The 9NEWS Verify team looked into some of the rumors about the Las Vegas shooting and outlined steps you can take to identify misinformation yourself.
RUMORS ABOUT THE LAS VEGAS SHOOTING
Photos claiming to identify the shooter as Sam Hyde, and other variations of the name, circulated around social media.
Hyde is actually an internet comedian but this is not the first time he has been misidentified as the suspect of an attack.
A quick Google search of his name shows many instances in which Hyde was falsely named the perpetrator of a mass shooting including in San Bernardino, Oregon, at UCLA and even with the Colorado Springs Planned Parenthood shooting.
According to a Forbes article, it is not clear why people started spreading the hoax.
“Gun violence has become so normalized in American society, 4chan -- that cesspool of an image-sharing site known for spreading hacked celebrity nudes, dumb pranks, and the birthplace of Anonymous -- has multiple memes about mass shootings, including this strange ‘Sam Hyde is the shooter’ meme,” the article says.
Another hoax recurring from past tragedies: Twitter users posting a picture of someone claiming they are a missing relative or friend.
A user under the name “jack sins” tweeted a photo during the Las Vegas shooting.
It said, “My dad is missing after Las Vegas shooting. Please RT and share. We are distraught #LasVegas #LasVegasShooting #MandalayBay”
It turns out, the man in the picture is Johnny Sins, a porn star.
According to a Mashable article, the organization asked the user why they were spreading misinformation during the tragedy - the user said “For the retweets :).”
Mashable replied and said people might have family and friends missing while the user is just spreading misinformation, and questioned if the user thought it was unethical.
The user replied, “You are right I’m sorry” according to Mashable.
When Mashable asked the user if there was a reason why they chose the profile picture and tweeted a photo of a porn star, the user said “Yes the profile pic is reviewbrah a meme… And johnny sins is a living legend.”
But when the user was asked if they had done it before or will do it again they said, “Yes and maybe.”
The twitter account – which has since been suspended – had a profile picture of the YouTuber known as “TheReportOfTheWeek” (aka Reviewbrah).
During the Manchester attack, a rumor about the YouTuber spread.
His picture was used claiming he was a victim of that shooting. He posted a video saying he was in the United States, not the UK.
“This unfortunately was just an effort done by various trolls and… certain website users just to try to mislead the general public with fake news and just to try to get some laughs out of it,” the YouTuber said in the video.
HOW TO IDENTIFY MISINFORMATION
There are a few simple steps you can take to verify if information you find online is trustworthy.
Using Google Chrome on your computer, you can right click on any picture and select “Search Google for image.”

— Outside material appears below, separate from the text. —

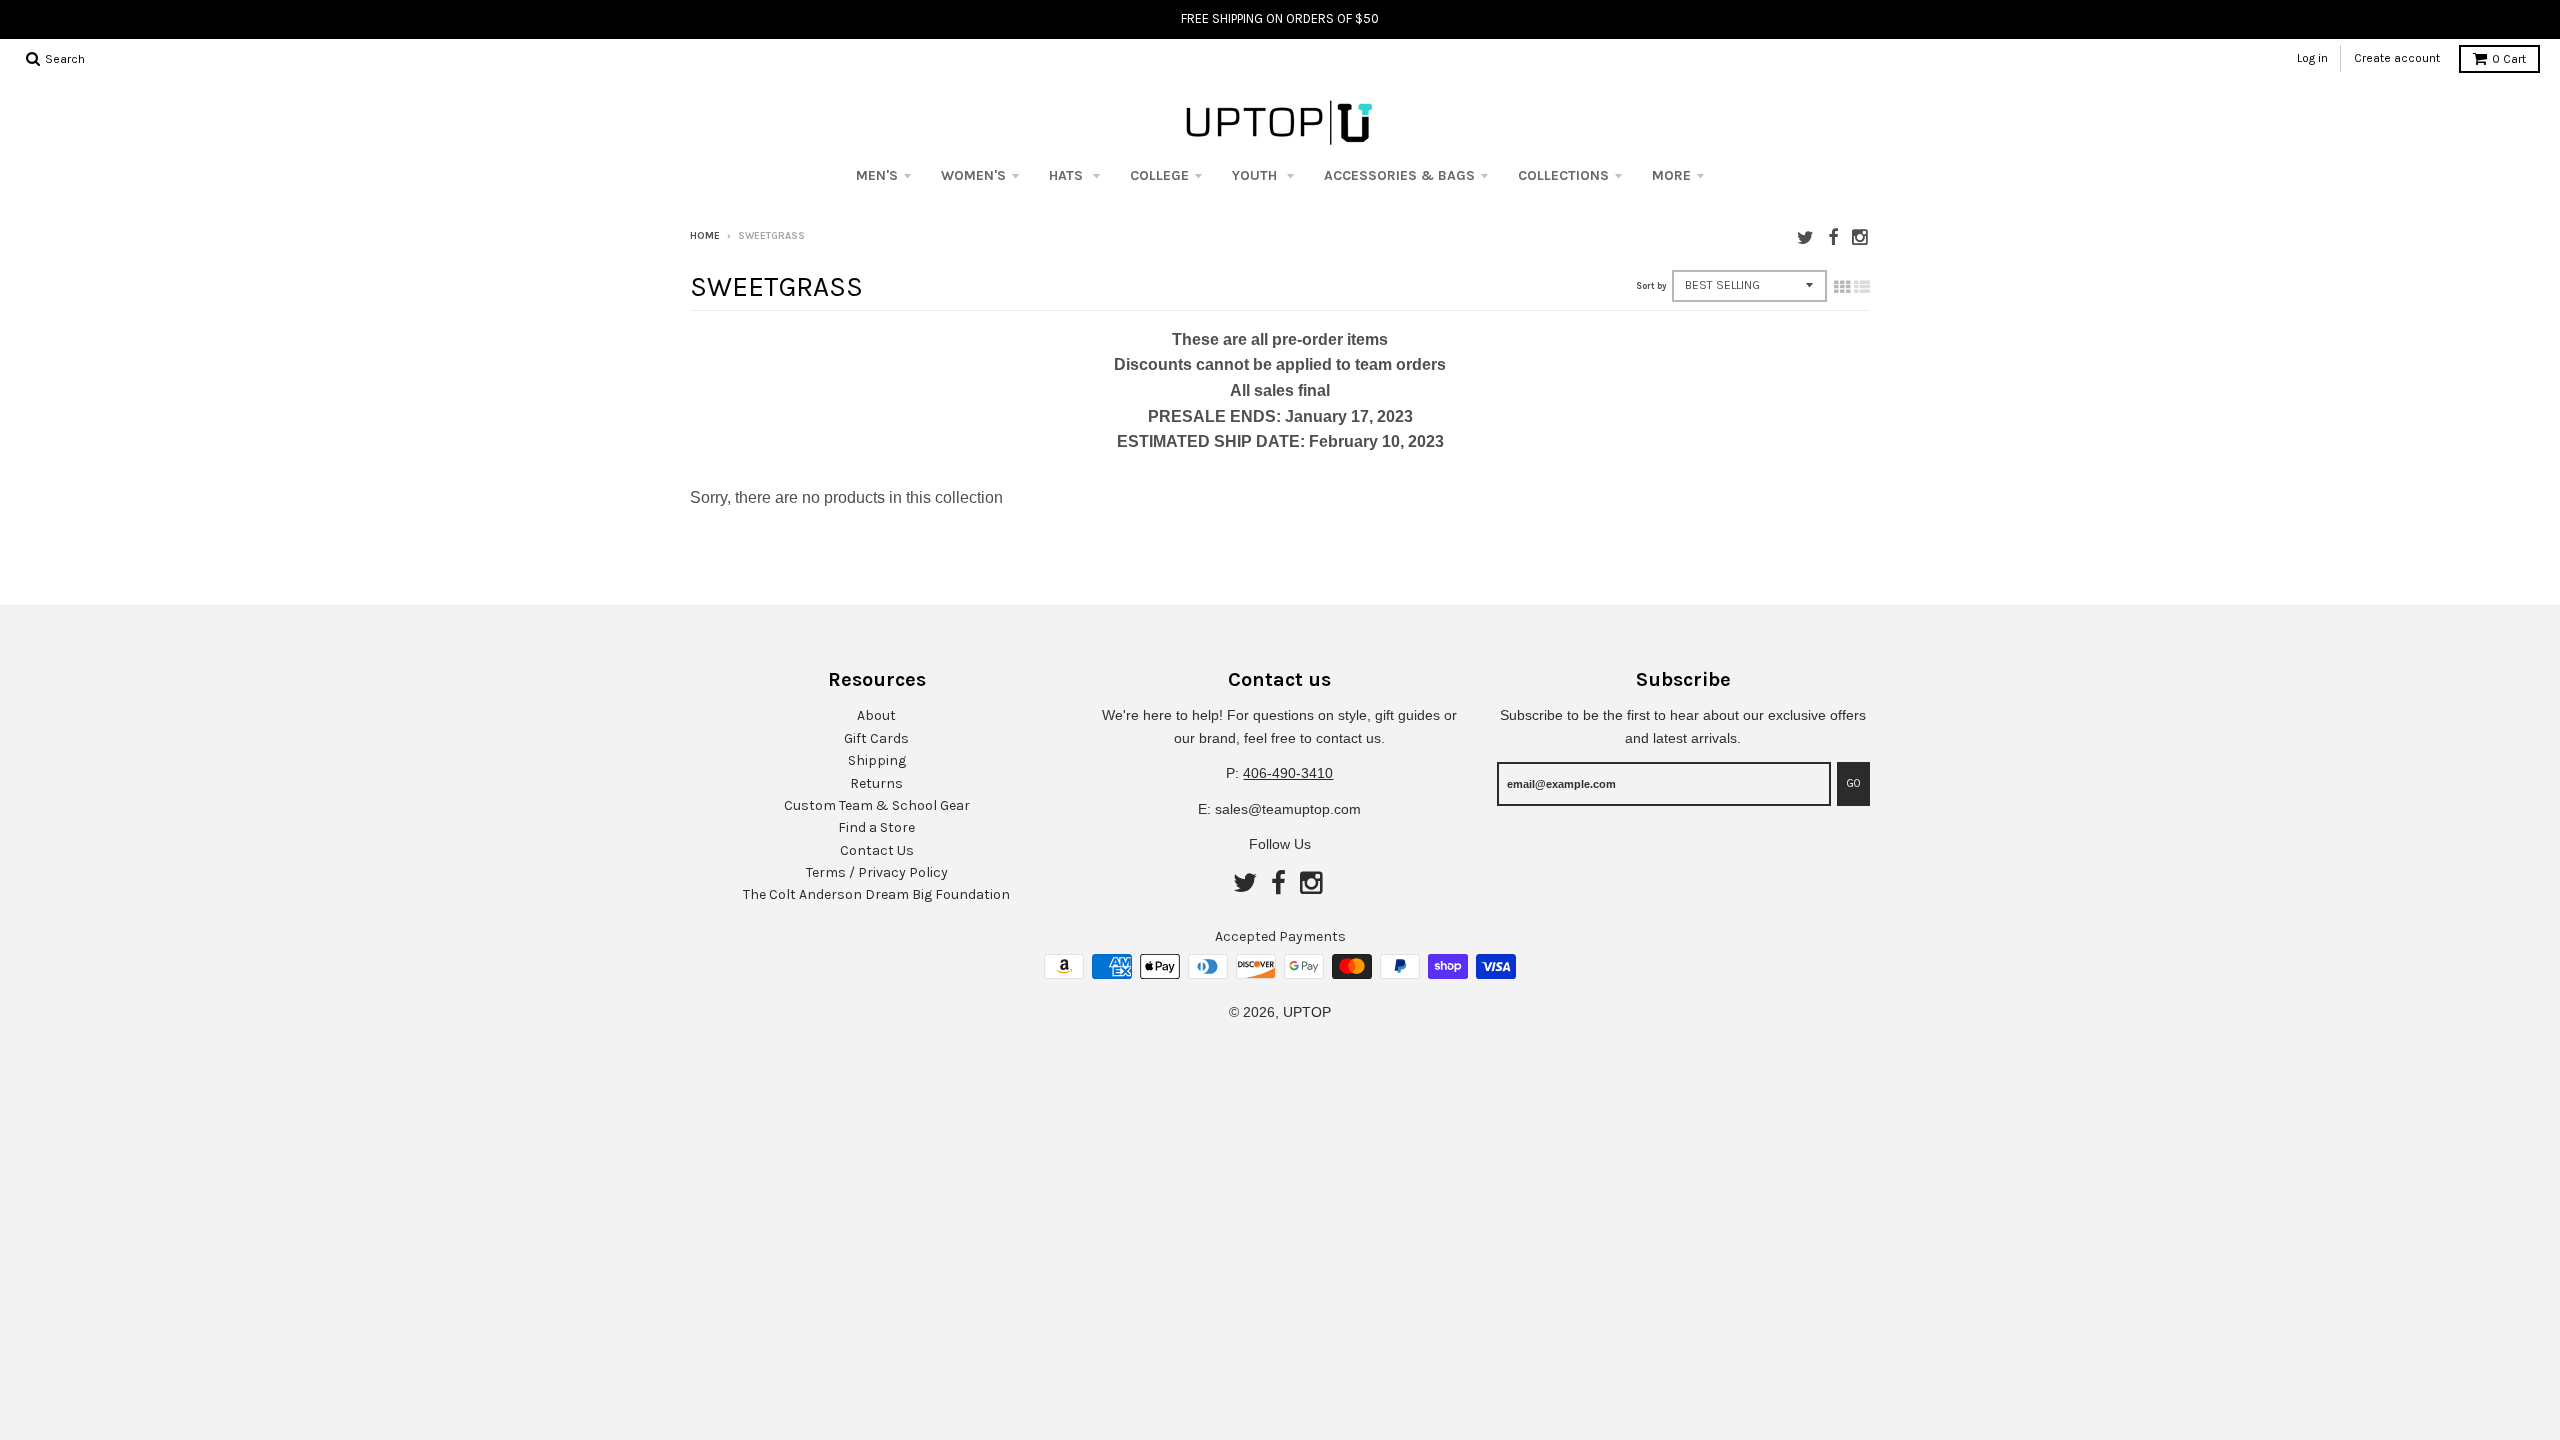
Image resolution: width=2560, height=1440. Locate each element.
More (1671, 175)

With other browsers, you can upload a photo or paste in a photo’s URL to an image search like the one Google provides, and see whether that exact image has appeared online in the past—and how.
You can also search for “visually similar images” to find where else the picture might have been used as well as relevant websites.
Another thing you can do to spot misinformation is check the comments on the post to see if the user replied to anything that leads you to question their credibility.
The Verify team found comments from users that discredited the pictures they posted of their “missing loved ones” in Las Vegas.
The users were bragging about the response they were getting to their tweets.
And even getting into arguments with other users who caught onto the hoax.
If these people were legitimate and trying to locate a friend or family member, they would not be bragging about their retweets and probably not be getting into tiffs with commenters.
In a life-and-death situation, false information is at best a distraction from efforts to help and at worst dangerous.
But it’s all too easily spread in the world of instant sharing.
Pranksters prey on your emotions to get clicks and shares, which only compounds the problem.
But there are easy steps you can take to avoid falling for these sort of hoaxes—they just take a few seconds more.